We have concluded therefore that no error was committed in submitting the case to the jury on the question of liability and that the verdict of the jury in that behalf is not against the weight of the evidence.

(Hn 3) The plaintiffs took the appeal to this Court on the question of the inadequacy of the damages allowed for the death of the child, and the defendant has taken a cross-appeal on the question of liability on the part of the defendant. Being of the opinion that the case should be affirmed on liability, and that there is no reversible error in that regard, we are confronted with the necessity of determining whether or not a verdict of $2,000 should be permitted to stand as adequate damages to the parents, brothers, and sisters of a five-year-old girl.
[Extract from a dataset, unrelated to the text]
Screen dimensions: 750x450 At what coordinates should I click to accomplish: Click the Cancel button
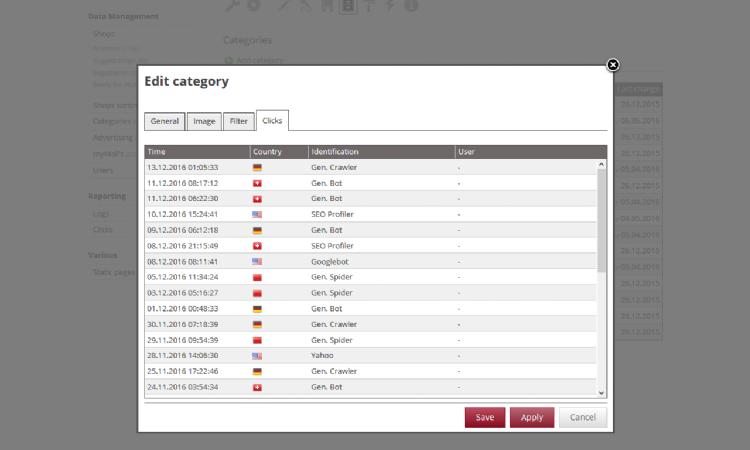coord(582,417)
Not since the year 1889, when the case of City of Vicksburg v. McLain, 67 Miss. 4, 6 So. 774, was decided, has this Court been called upon to say whether or not a verdict of $2,000 for the death of a child of tender years is adequate. At the time of that decision the sum of $2,000 was worth considerably more than at the present time. Section 1453, Code of 1942, under which the present suit is brought, provides among other things that: "In such action the party or parties suing shall recover such damages as the jury may determine to be just, taking into consideration all the damages of every kind to the decedent and all damages of every kind to any and all parties interested in the suit." (Italics ours.)
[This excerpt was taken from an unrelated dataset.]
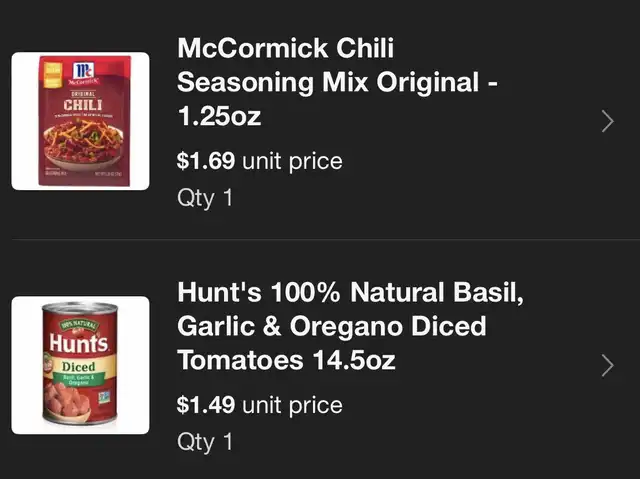Open the McCormick Chili Seasoning product thumbnail
Screen dimensions: 640x479
coord(80,121)
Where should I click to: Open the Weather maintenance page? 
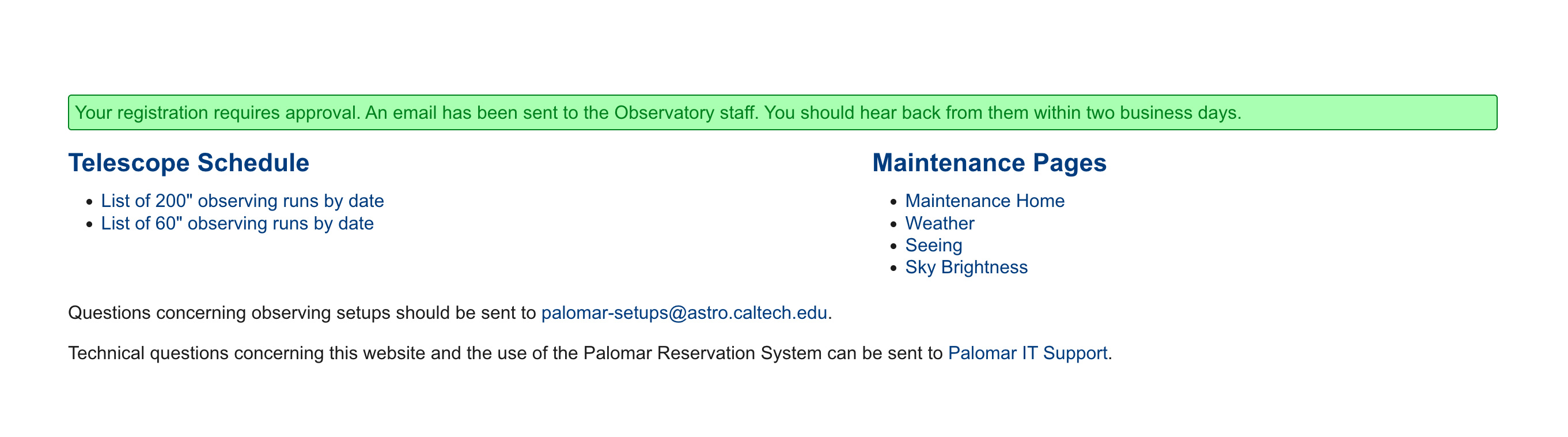click(939, 223)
This statute further provides that: "If the deceased have neither husband, or wife, or children, or father, or mother, or sister, or brother, then the damages shall go to the legal representative, subject to debts and general distribution, and the fact that the deceased was instantly killed shall not affect the right of the legal representative to recover." This would indicate that creditors, who sustained no damages because of loss of companionship, loss of anticipated gratuities, mental anguish, etc., or prospective earnings of a child prior to majority, would nevertheless be entitled to recover something for the death of the child whether killed instantly or not, and would further indicate that where there are such surviving relatives they would be entitled to recover something more than merely compensation for the items of damages above mentioned, and for physical pain and suffering.

Moreover, in the case of Cumberland Telephone Telegraph Co. v. Anderson, 89 Miss. 732, 41 So. 263, in an opinion written by Justice Whitfield, it was stated: "Further than this, it is also true that in a suit of this sort by the mother the extent of recovery, before majority of the child killed, is the value of the services of the child from the time of death up to majority, plus such damages as the jury may fairly award as compensation for the physical and mental anguish endured by the child killed between the injury and death, to which must also be added any such gratuities as the evidence may show the mother had a reasonable expectation of receiving before or after majority, and also whatever sum the son might have recovered as the present value of his own expectancy. These four elements of damages are all proper."

In the case of New Deemer Mfg. Co. et al. v. Alexander et al., 122 Miss. 859, 85 So. 104, 107, it was said that: "The object of the statute is to furnish compensation for the injuries received to the parties suing for the death of the deceased, they having the right to sue for the value of the life under the statute. Where there is pain and suffering between the injury and death, they are entitled to recover for that also; but the death in this case was instantaneous." (Italic ours.)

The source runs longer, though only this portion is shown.